Generating unique, stable identifiers without collisions

MPhilofsky · January 5, 2023, 10:54pm

How do you generate unique, stable identifiers without collisions at your institution? Currently, we are using Google’s Farm Fingerprint to create our PKs in the CDM. However, as we add more data, we are having more collisions in the generated identifiers even though the inputs are different.

Eduard_Korchmar · January 5, 2023, 11:00pm

In the Jackalope we use hashing algorithms. Git uses SHA256 algorithm, I used BLAKE, there are different flavors but end result is the same: mathematical impossibility of function output collision.

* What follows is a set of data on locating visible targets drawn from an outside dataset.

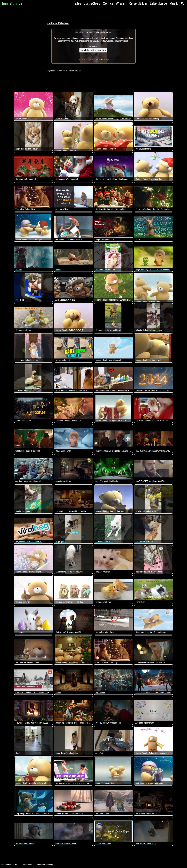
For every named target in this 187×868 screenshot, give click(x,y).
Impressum (27, 865)
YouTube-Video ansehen (94, 50)
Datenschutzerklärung (45, 865)
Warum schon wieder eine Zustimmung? (93, 60)
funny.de (12, 3)
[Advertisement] (21, 45)
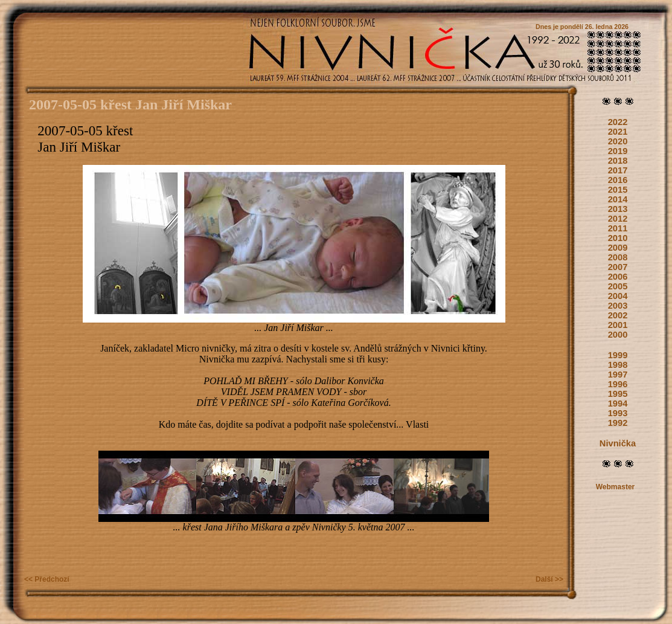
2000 (618, 335)
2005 (618, 286)
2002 (618, 315)
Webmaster (615, 487)
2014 (618, 199)
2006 (618, 277)
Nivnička (618, 443)
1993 (618, 413)
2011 (618, 228)
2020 (618, 141)
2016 (618, 180)
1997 (618, 375)
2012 (618, 219)
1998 (618, 365)
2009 (618, 248)
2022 (618, 122)
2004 (618, 296)
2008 (618, 257)
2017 (618, 170)
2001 (618, 325)
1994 (618, 404)
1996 (618, 384)
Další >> (549, 579)
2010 (618, 238)
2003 (618, 306)
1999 (618, 355)
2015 (618, 190)
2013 (618, 209)
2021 (618, 132)
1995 (618, 394)
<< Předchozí (46, 579)
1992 (618, 423)
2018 (618, 161)
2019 (618, 151)
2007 (618, 267)
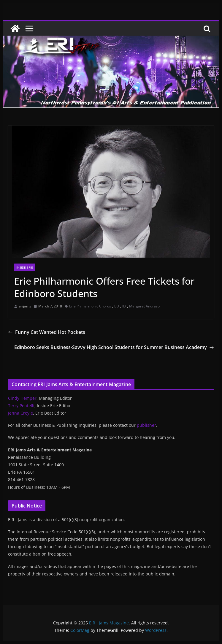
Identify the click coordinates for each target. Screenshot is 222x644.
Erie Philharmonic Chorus (90, 306)
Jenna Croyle (20, 413)
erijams (25, 306)
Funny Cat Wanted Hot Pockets (47, 332)
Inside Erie (25, 267)
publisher (146, 425)
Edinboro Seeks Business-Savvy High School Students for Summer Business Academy (114, 347)
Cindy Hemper (22, 398)
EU (117, 306)
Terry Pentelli (21, 405)
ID (124, 306)
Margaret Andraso (144, 306)
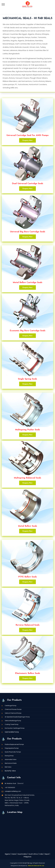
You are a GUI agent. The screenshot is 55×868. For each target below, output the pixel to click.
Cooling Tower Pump (11, 724)
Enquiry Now (28, 141)
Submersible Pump (12, 732)
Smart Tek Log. (27, 863)
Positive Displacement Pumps (14, 744)
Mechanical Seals (10, 763)
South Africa (33, 854)
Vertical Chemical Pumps (13, 713)
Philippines (28, 857)
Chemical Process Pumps (13, 709)
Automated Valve (10, 760)
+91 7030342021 (10, 787)
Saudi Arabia (22, 854)
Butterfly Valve (10, 771)
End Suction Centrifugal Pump (14, 728)
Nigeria (7, 854)
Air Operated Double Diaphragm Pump (17, 717)
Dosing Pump (9, 755)
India (41, 854)
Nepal (47, 854)
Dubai (14, 854)
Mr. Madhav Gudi (10, 783)
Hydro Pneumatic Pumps (13, 752)
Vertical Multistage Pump (13, 720)
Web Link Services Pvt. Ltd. (36, 866)
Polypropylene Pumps (12, 748)
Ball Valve (8, 767)
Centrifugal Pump (10, 706)
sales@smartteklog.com (13, 791)
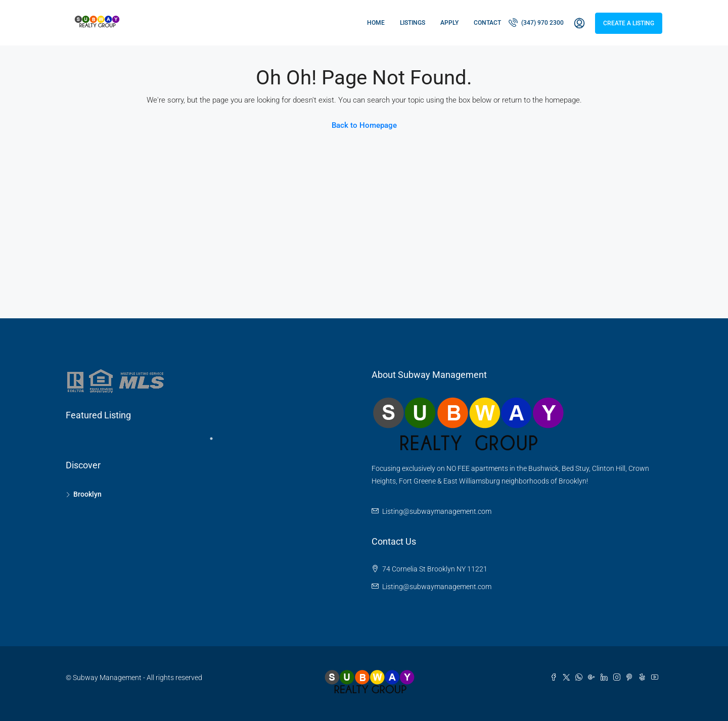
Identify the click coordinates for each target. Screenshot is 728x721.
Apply (449, 23)
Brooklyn (87, 494)
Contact (487, 23)
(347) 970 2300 (536, 22)
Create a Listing (628, 23)
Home (376, 23)
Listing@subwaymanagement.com (437, 511)
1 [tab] (216, 443)
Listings (413, 23)
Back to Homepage (364, 125)
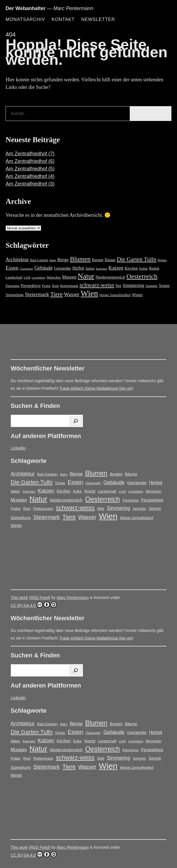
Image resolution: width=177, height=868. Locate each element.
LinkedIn (18, 448)
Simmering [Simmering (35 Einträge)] (133, 285)
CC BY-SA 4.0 (34, 604)
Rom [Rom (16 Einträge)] (55, 286)
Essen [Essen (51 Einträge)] (12, 268)
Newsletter (98, 19)
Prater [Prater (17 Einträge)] (46, 286)
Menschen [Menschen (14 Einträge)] (54, 277)
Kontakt (63, 19)
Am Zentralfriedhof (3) (30, 184)
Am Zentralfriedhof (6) (30, 161)
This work (19, 597)
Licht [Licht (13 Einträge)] (27, 277)
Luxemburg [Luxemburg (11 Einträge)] (38, 277)
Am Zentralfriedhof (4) (30, 176)
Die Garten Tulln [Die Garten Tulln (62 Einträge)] (137, 259)
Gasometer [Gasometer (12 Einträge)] (26, 269)
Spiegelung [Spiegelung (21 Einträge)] (14, 294)
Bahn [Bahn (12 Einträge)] (53, 260)
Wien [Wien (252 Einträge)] (89, 293)
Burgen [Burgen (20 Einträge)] (98, 260)
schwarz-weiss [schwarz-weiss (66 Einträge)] (97, 285)
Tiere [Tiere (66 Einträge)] (56, 294)
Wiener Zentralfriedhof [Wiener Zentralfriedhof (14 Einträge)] (115, 295)
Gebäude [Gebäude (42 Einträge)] (43, 268)
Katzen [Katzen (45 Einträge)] (116, 268)
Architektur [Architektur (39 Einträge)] (17, 259)
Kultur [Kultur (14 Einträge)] (143, 269)
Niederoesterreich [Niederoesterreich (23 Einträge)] (111, 277)
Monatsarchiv (25, 19)
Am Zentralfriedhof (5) (30, 168)
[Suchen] (76, 421)
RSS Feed (39, 597)
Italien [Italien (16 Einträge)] (90, 269)
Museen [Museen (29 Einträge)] (69, 277)
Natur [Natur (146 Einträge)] (86, 276)
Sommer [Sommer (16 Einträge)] (151, 286)
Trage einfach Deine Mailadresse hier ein (96, 388)
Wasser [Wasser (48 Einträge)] (72, 294)
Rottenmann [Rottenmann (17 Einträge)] (69, 286)
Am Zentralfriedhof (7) (30, 154)
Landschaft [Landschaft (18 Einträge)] (14, 277)
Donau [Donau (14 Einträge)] (162, 260)
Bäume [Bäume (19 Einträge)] (110, 260)
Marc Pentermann (72, 597)
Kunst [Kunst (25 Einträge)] (154, 268)
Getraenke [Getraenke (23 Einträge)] (62, 268)
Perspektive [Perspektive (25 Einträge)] (31, 285)
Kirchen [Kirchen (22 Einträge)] (131, 268)
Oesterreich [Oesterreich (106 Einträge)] (142, 276)
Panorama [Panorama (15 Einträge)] (12, 286)
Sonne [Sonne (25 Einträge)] (164, 285)
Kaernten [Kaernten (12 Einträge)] (101, 269)
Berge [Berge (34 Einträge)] (63, 260)
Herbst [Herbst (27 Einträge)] (78, 268)
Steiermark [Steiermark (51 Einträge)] (37, 294)
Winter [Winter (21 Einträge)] (137, 294)
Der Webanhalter (26, 8)
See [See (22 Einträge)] (118, 285)
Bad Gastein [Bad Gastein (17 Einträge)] (39, 260)
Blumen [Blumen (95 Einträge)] (80, 259)
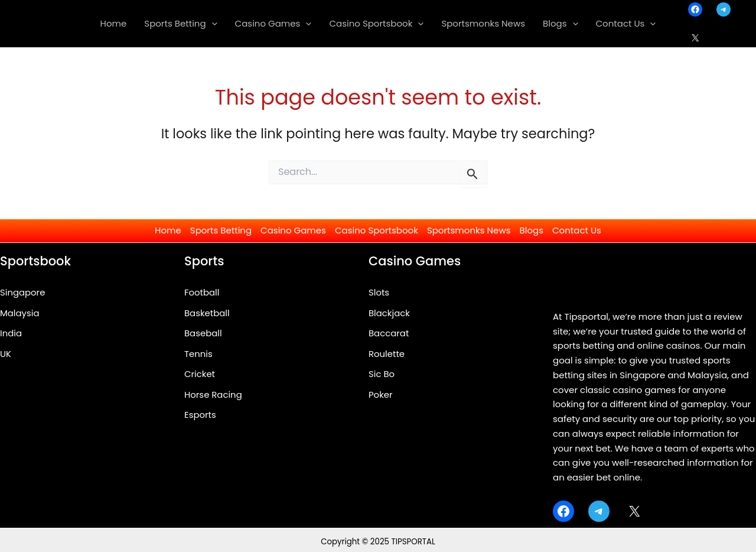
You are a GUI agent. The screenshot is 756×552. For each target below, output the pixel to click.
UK (5, 353)
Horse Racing (213, 395)
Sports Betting (221, 230)
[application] (211, 24)
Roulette (387, 353)
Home (168, 230)
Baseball (203, 333)
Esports (200, 415)
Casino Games (293, 230)
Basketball (207, 313)
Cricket (200, 374)
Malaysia (19, 313)
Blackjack (389, 313)
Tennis (198, 353)
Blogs (532, 230)
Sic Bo (382, 374)
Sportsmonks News (469, 230)
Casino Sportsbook (376, 230)
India (11, 333)
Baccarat (389, 333)
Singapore (22, 292)
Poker (380, 395)
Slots (379, 292)
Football (202, 292)
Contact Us (576, 230)
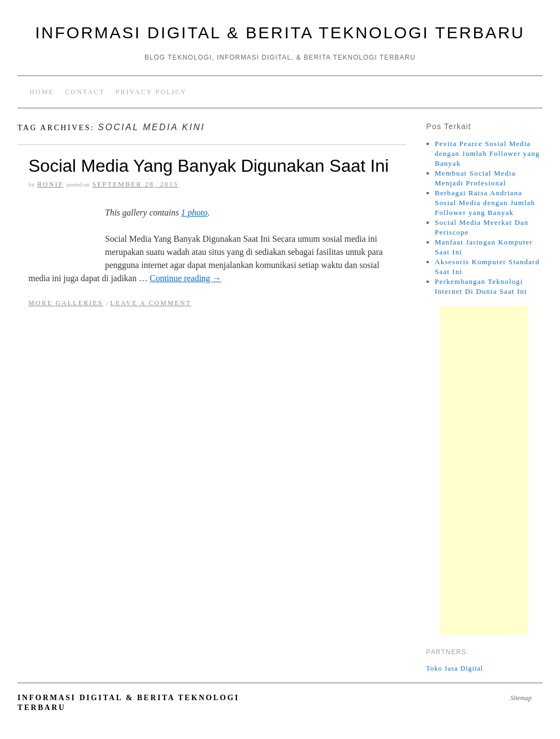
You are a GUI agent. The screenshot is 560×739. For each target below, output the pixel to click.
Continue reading (185, 278)
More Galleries (66, 303)
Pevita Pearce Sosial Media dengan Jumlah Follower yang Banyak (487, 153)
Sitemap (521, 698)
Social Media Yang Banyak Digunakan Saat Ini (208, 166)
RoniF (50, 184)
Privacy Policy (151, 92)
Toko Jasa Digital (454, 668)
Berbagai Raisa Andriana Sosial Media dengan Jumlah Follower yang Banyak (485, 202)
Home (42, 92)
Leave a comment (151, 303)
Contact (85, 92)
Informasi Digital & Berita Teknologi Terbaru (279, 32)
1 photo (194, 212)
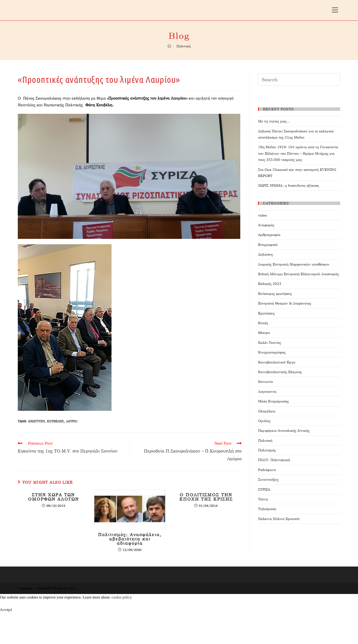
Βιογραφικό (268, 245)
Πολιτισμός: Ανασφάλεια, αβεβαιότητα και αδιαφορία (130, 539)
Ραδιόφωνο (267, 470)
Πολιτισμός (267, 450)
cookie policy (122, 597)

mgkahn · January 5, 2023, 11:39pm

@Eduard_Korchmar Google also claims that their farm fingerprint hashing algorithm is highly unlikely to have collisions. But as our tables have exceeded multiple billions of rows we ARE seeing collisions with different inputs resulting in the same hash output despite the long odds. So we are seeking advice about other hashing algorithms that have extremely high entropy characteristics that project into a very (very, very, very) large hash space. Have other institutions with very large measurement or observation tables (eg. all of the flowsheet rows in their Epic instance across 11 hospitals) or huge billing data sets run into collisions in generating primary keys? If so, what did you do to break these collisions. Thanks everybody.

MPhilofsky · January 12, 2023, 8:29pm

One other requirement, the output needs to be an integer since it will be used as the PK for the OMOP CDM tables.